Open Scholarship 2006 – 2

My colleague and DSpace superguru Jim Downing has also blogged parts of the meeting:

These are some impressions of the Open Scholarship meeting so far… Some are notes, so it may be a bit jerky in places. I shan’t blog all talks.

IRs have made massive progress in last year. Hundreds even thousands of institutions now have them. There are commercial technology offerings and commercial hosting services.

Stephen Pinfield (Nottingham) reviewed progress – 250 repos (2004) 790+ (2006). 12 million records worldwide. Self-archiving has become common and recently – catalysed by Wellcome Trust – journals have moved towards hybrid publishing. He emphasised the bit-by-bit nature or progress “We overestimate the importance of short-term change, and underestimate the significance of long term change” (after John Kay). Even publishers are starting to take OA axioms on board. Challenges:
* Cultural change – the biggest problem. The “awareness” problem is being solved. But lack of incentives for *individuals” – they accept the idea intellectually, but…
* Practical support – still not easy enough. Must be drag and drop, self-archiving by proxy
* IR and institutional strategy – IR must be part of institutional policy – so IR managers must engage with *whole research process*, not just dissemination. Promote the institution, liaise with industry…
* discipline differences. Ginsparg believes all will converge on repository model, but others believe we have to have different models for different disciplines (I believe this – PeterMR). Early adoption happened in specific domains.

* Is self-archiving publication? Publication is now becoming a process, not an event (I shall show this in my presentation – PeterMR).
* versioning. “version of record”? “self-published”
* quality control. Current IRs are quality neutral – but quality flagging is essential. Not homogeneous within single IR.
* Metadata – cannot be worldwide agreement. but need standards and coordination

* standards – OA standards are community owned so still fluid
* digital preservation – which versions? Is institution responsible for preservation, or national agency
* IPR – who owns copyright is not clear. Institution? Author? we are still ducking the questions
* business models. costing and funding?

Don’t yet have enough examples of good service providers.

Open access in NOT just about access – it is about USE. (Dear to my heart – PeterMR)
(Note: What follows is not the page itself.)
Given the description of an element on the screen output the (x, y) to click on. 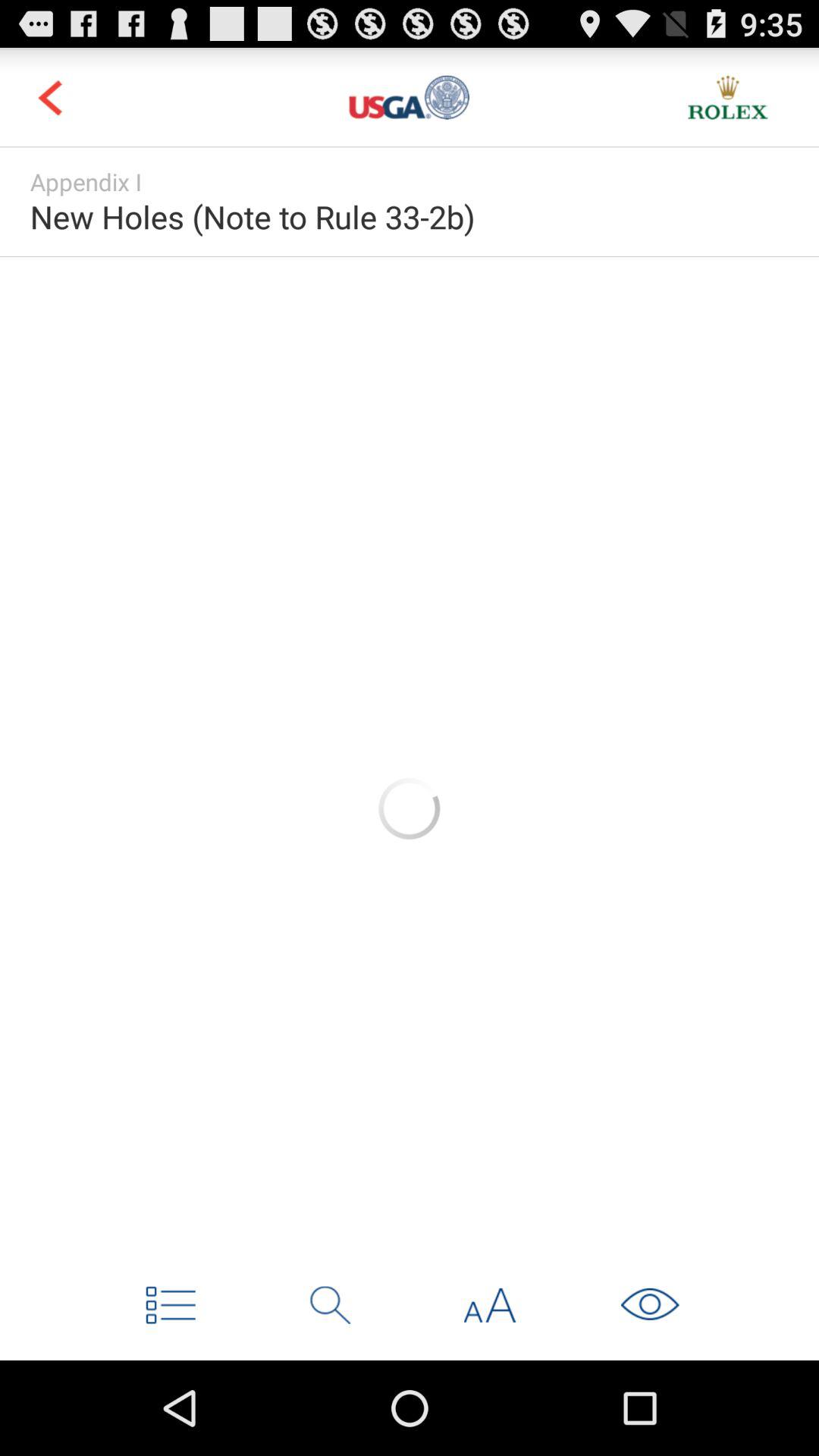
advertisement (409, 808)
Given the description of an element on the screen output the (x, y) to click on. 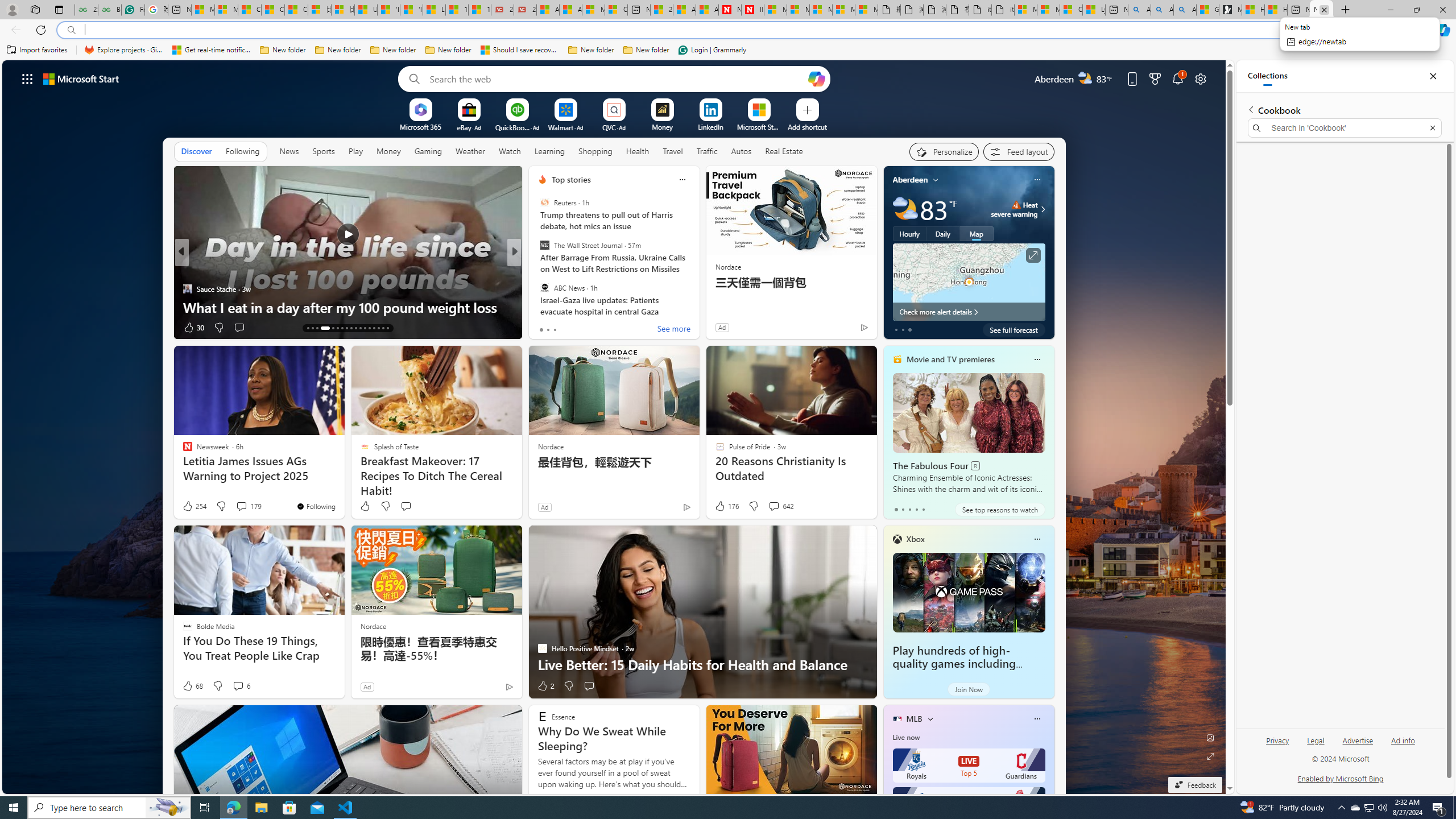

Institutional vs Subject? Shouldn’t matter, but until we get better services it does. (Agreed – PeterMR. I need to know where to look for thousands of article in a subject)

Directions…
* OA but otherwise limited change (Harnad model). No reason for anything to change
* Hybrid business model – income from input (publication charge)… cf Wellcome
* Deconstruct the journal. Quality control does not have to be done by publisher
* Overlay – virtual journals draw from IR. Maybe quality at time of assembly
* multi-layered process – screen – IR – submit to peer-review – then mounted – dialogue etc. Citation could determines course of future research. Demise of journal article?
* fluid communication model (this is me – I shall show it in my talk – PeterMR)

Bill Hubbard
(Open DOAR – 797+ repositories).
Quality assessment of repositories – does it have data? is it OA? broken links? metadata-only sources?

2/3 have no metadata policy, harvesting policy, some forbid robot harvesting. most don’t allow commercial re-use of metadata. We need clear policies and DOAR hopes to have machine-readable policies in a few months.

Authors must find what they want in repositories.

A lot of repositiories are run on marginal costs – not easy to get startegic funding. Learned societies had the opportunity to creat subject repositories but have failed to respond.